(Aim A): In the records below, print again, unchanged, the lines from the one containing "Image resolution: width=940" to the one containing "pos(686,153)", including both of those lines. Omit the pictures from your answer.

** start Document excerpt **

The Duke and Duchess of Cambridge visited New York City for the first time this week. What was the point of their trip, a vacation? To this observer, it didn’t deserve the type of mania that was generated.

William and Kate’s first trip to the city illustrated several things about how it has changed and the differences between American and British society. It showed that Brooklyn is, in effect, its own city, that it has become an internationally recognized destination — the royal couple never would have crossed the famous bridge 20 years ago — and that meritocracy and democracy are alive and well in the U.S.

Across the pond, maybe not.

The hoopla over their trip, while understandable as a novelty, gets completely lost after about five seconds. When it comes down to it, Prince William and Kate Middleton are nothing more than more famous people who never did anything to get there. Their money, power and influence was bestowed upon them.

Not to attack them personally — by all accounts, they are decent, caring people as William, on a brief solo side trip to Washington, D.C., spoke to the World Bank about stopping illegal wildlife trade and both visited the 9/11 Memorial — but William and Kate are just the British versions of the way in which celebrities like Kim Kardashian can make headlines without ever really doing anything meaningful or relevant.

Reports had the royals “creating a buzz” in New York as people waited on the street in the cold to catch a glimpse of their tinted-window limousine.

William and Kate took in the sights of the city, sat courtside at a Brooklyn Nets game and chatted with Beyonce and Jay-Z — but created traffic jams across downtown Brooklyn before they got to the Barclays Center and didn’t even show until the third quarter.

Seeing Jay-Z and Beyonce sit courtside shows we value hard work. The same cannot be taken from seeing the Duke and Duchess there.

American celebrities are , for the most part, people who found a talent and a way to use that skill to make money from it; royalty are simply born into it.

Now, Kate Middleton was not born a royal — she was plucked from obscurity to become a princess. Isn’t that nice?

No, actually not, because it speaks to something troubling in Western culture: The storybook myth that we are all just one chance encounter away from living on Easy Street.

** end Document excerpt **
** start Records supplied **

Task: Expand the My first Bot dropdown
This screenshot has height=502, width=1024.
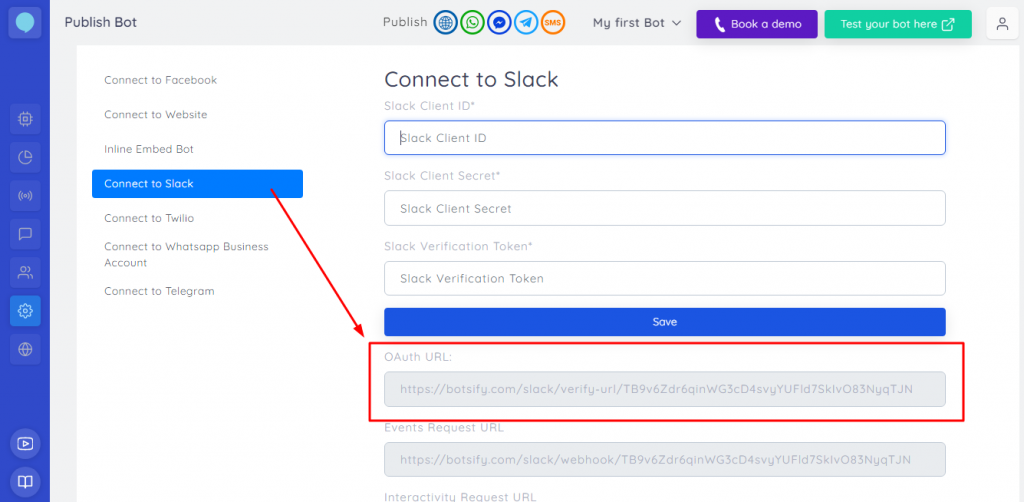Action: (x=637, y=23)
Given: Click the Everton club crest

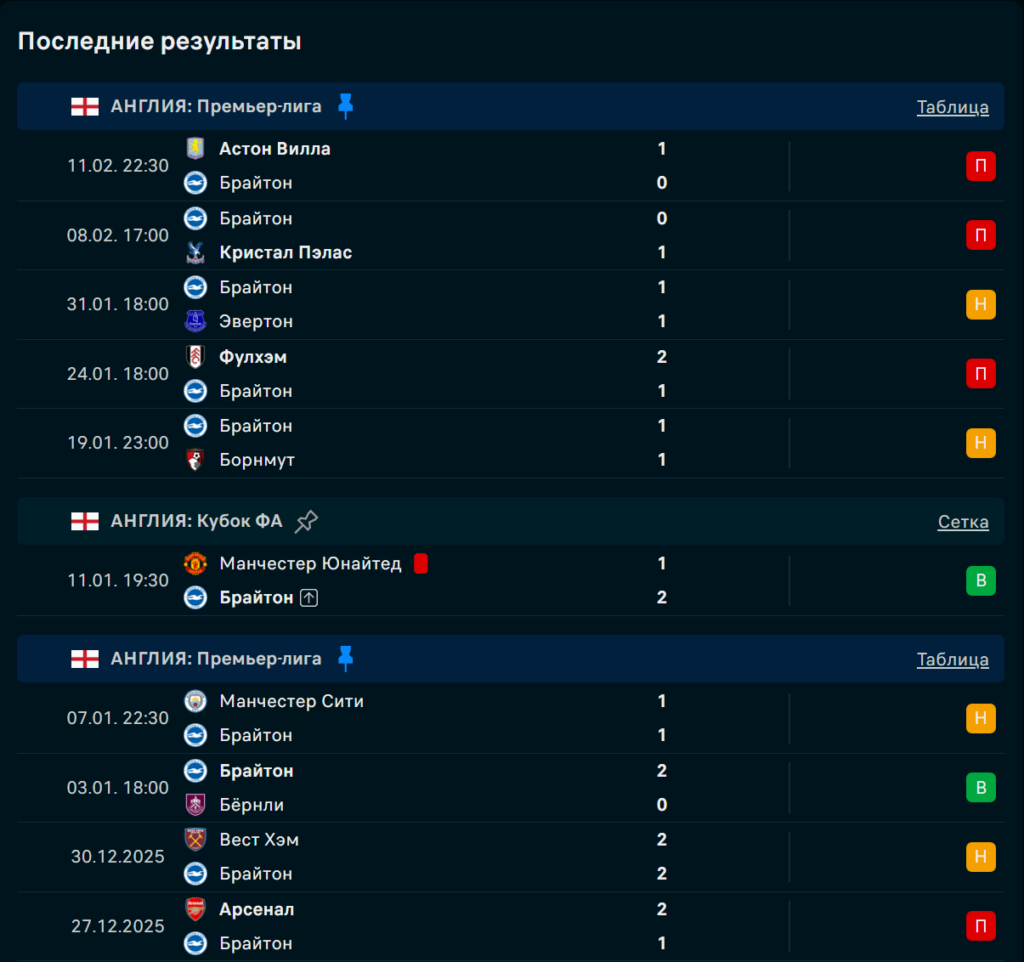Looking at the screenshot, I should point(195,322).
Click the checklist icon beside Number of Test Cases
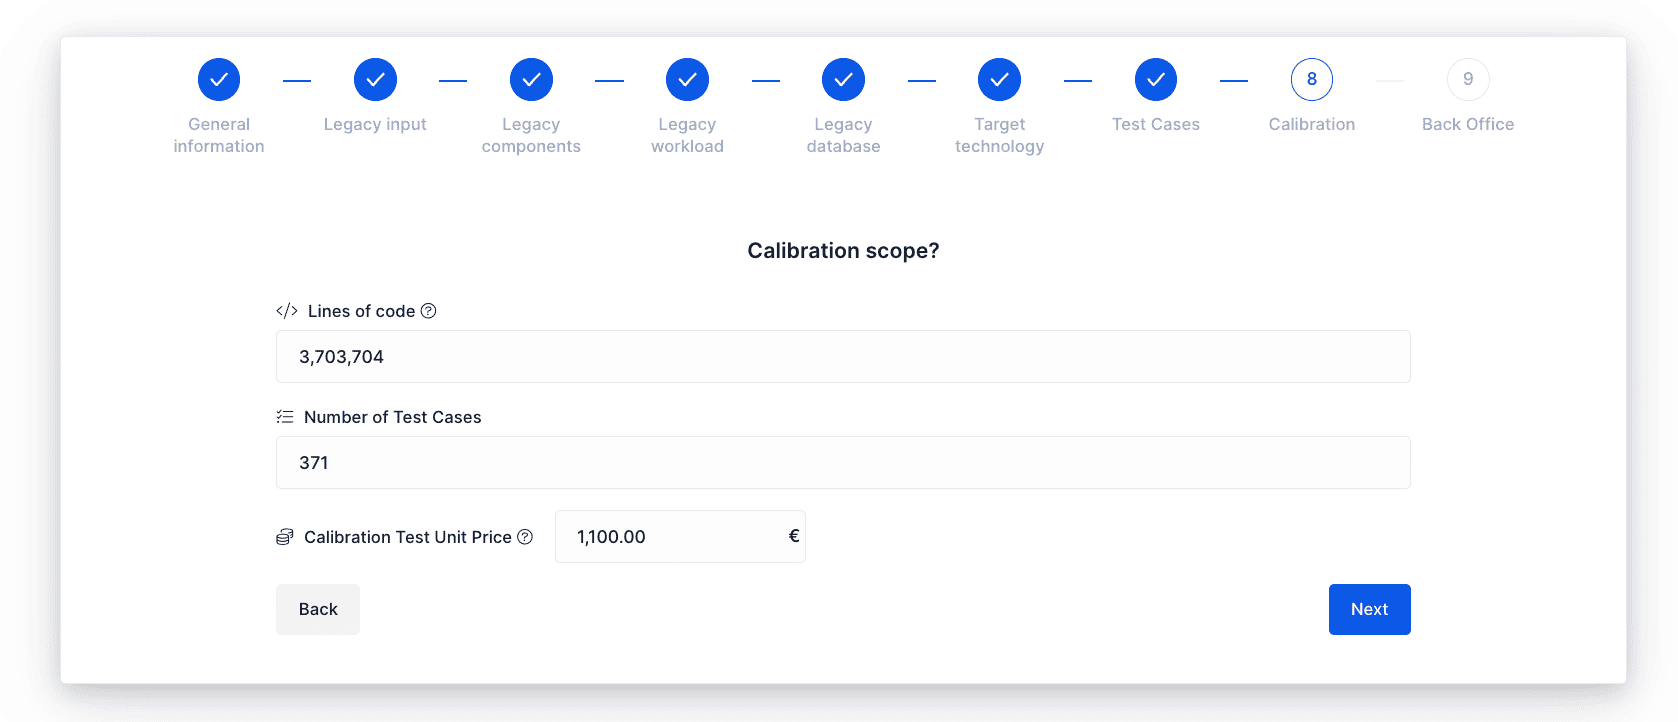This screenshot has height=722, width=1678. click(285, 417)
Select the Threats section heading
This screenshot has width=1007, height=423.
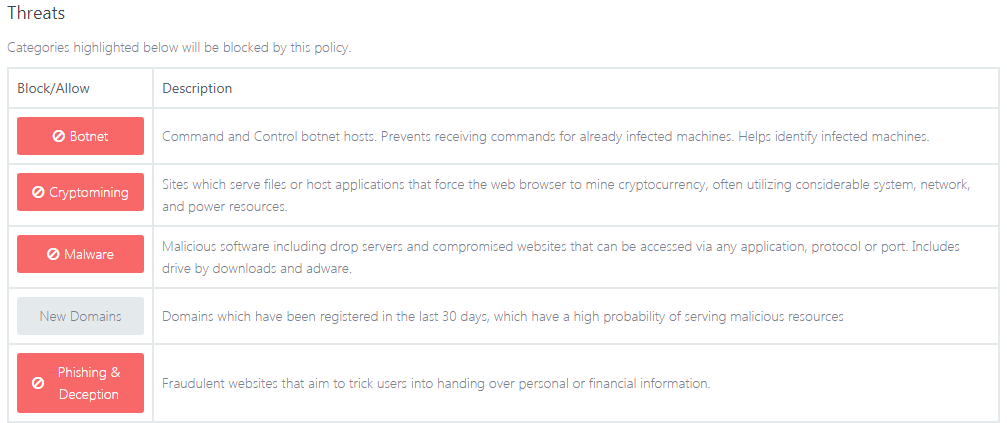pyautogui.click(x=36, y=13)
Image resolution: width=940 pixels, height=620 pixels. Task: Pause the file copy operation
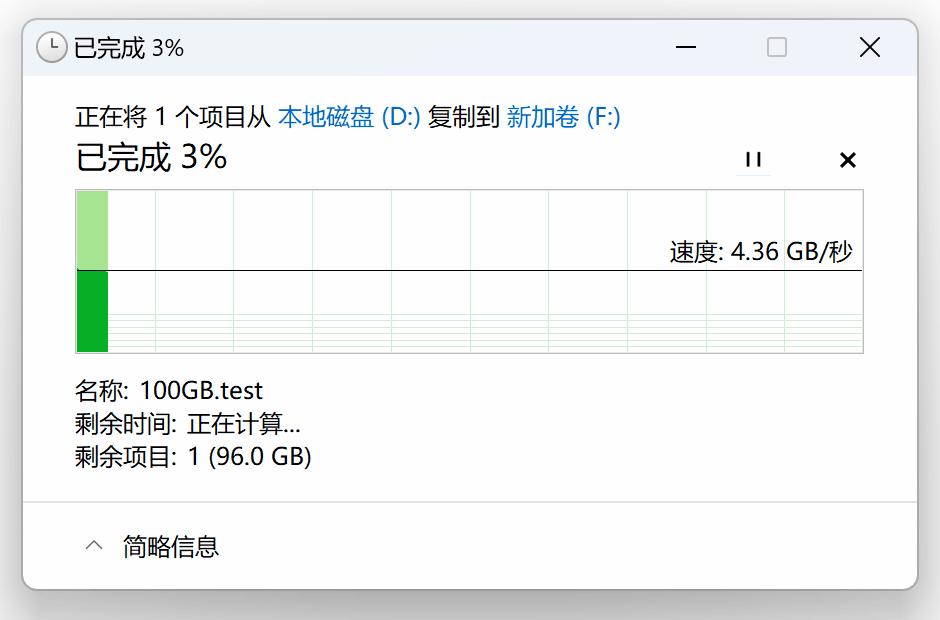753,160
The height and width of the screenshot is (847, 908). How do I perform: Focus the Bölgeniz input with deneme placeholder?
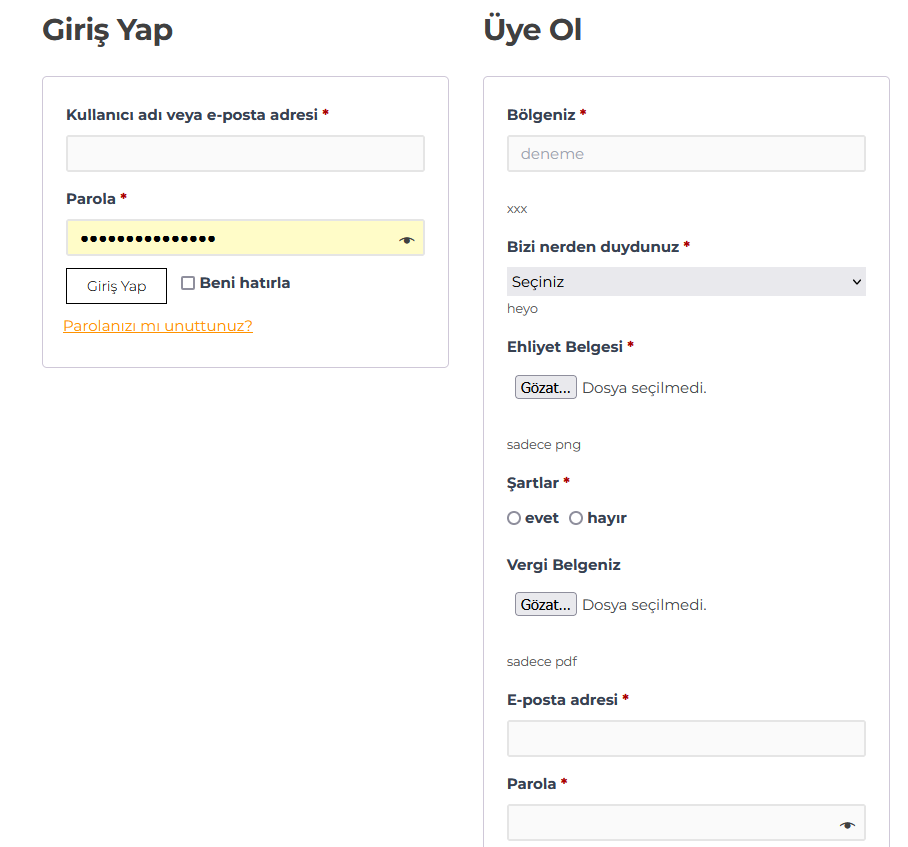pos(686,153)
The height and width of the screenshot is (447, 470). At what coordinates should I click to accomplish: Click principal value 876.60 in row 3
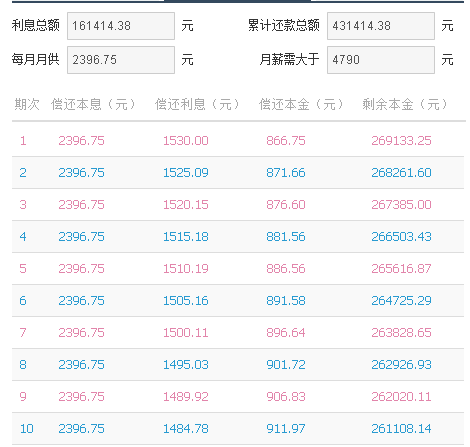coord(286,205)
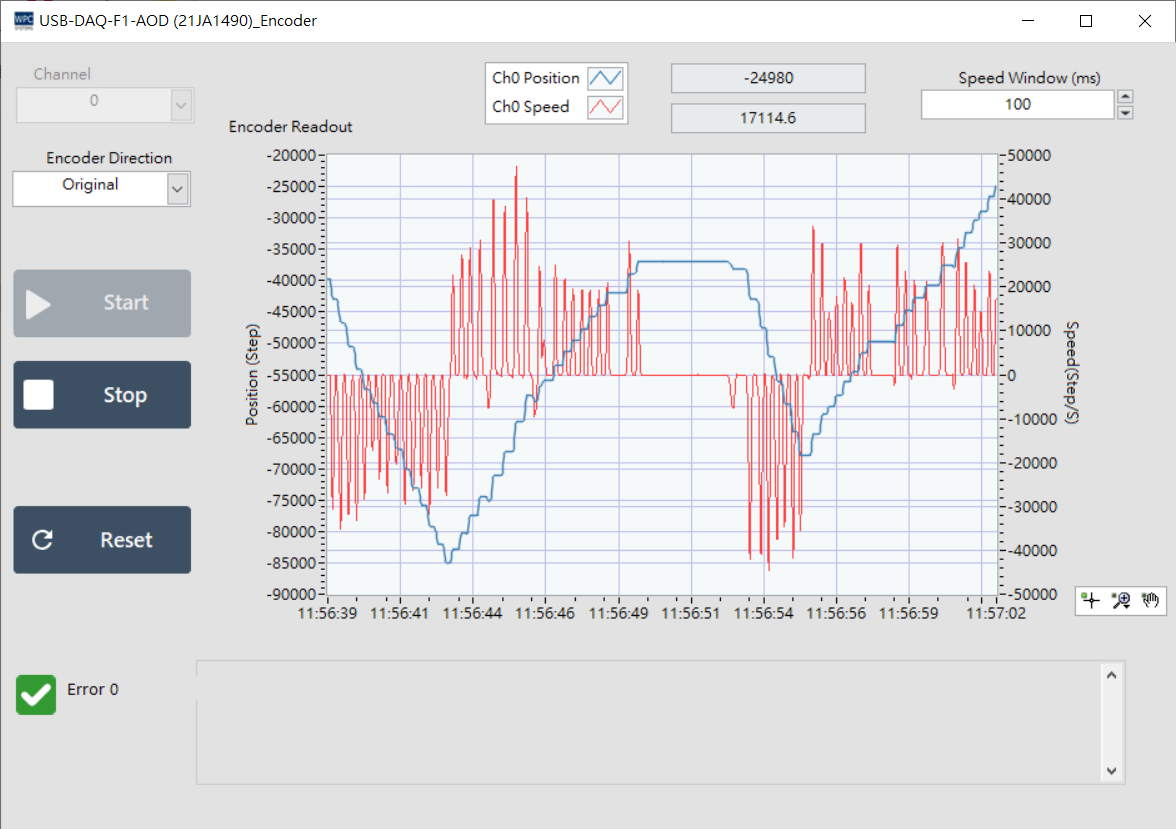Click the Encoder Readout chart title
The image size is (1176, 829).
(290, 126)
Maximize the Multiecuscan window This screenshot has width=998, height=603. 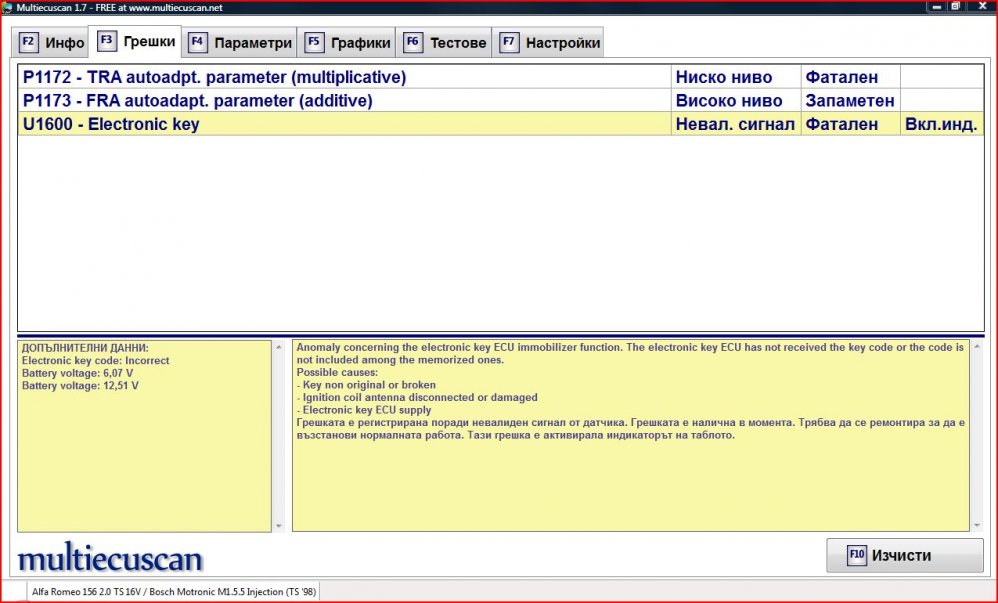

** end Records supplied **

(Aim B): Proceed with the commentary on the royal couple's visit to New York, beginning after its final sentence.

(Written reply A):
Image resolution: width=940 pixels, height=620 pixels. Task: Pause the file copy operation
753,160
The height and width of the screenshot is (847, 908). How do I perform: Focus the Bölgeniz input with deneme placeholder?
pos(686,153)

(Written reply B):
It’s the same myth that lures people, mostly poor folks, to buy lottery tickets and gamble their limited earnings.

As an American who believes in democracy and meritocracy, I find the obsession over the British royal family annoying, and while I hope they had a good time in New York, I don’t understand why it’s a big deal they came to visit.

Why does British society support a royal family, anyway? It’s a vestige of an undemocratic, colonial system. The royal family lives on the taxes of hard working people of the United Kingdom. Bey and Jay-Z are self-made — princes or dukes and duchesses are not.

The royals are not and live off society while providing nothing but waves and attending conferences.

Bey and Jay got to sit courtside because of their personal and commercial success, which they worked to achieve. Kate and the Duke are just lucky.

British society values meritocracy as well, but what’s with some of the vestiges of the big, bad British Empire remaining?

The House of Lords, the upper chamber of the legislature, and the royal family are outdated insults to the people who make that country run. Clinging to the past and old titles is also an affront to all the poor, struggling countries that are still suffering from the history of colonial exploitation.

American girls play with princesses, then they grow up and enter the real world.

Apparently, the plucked-from-the-street-into-royalty myth is still alive and well in the United Kingdom.

Noah Zuss is a reporter for TheBlot Magazine.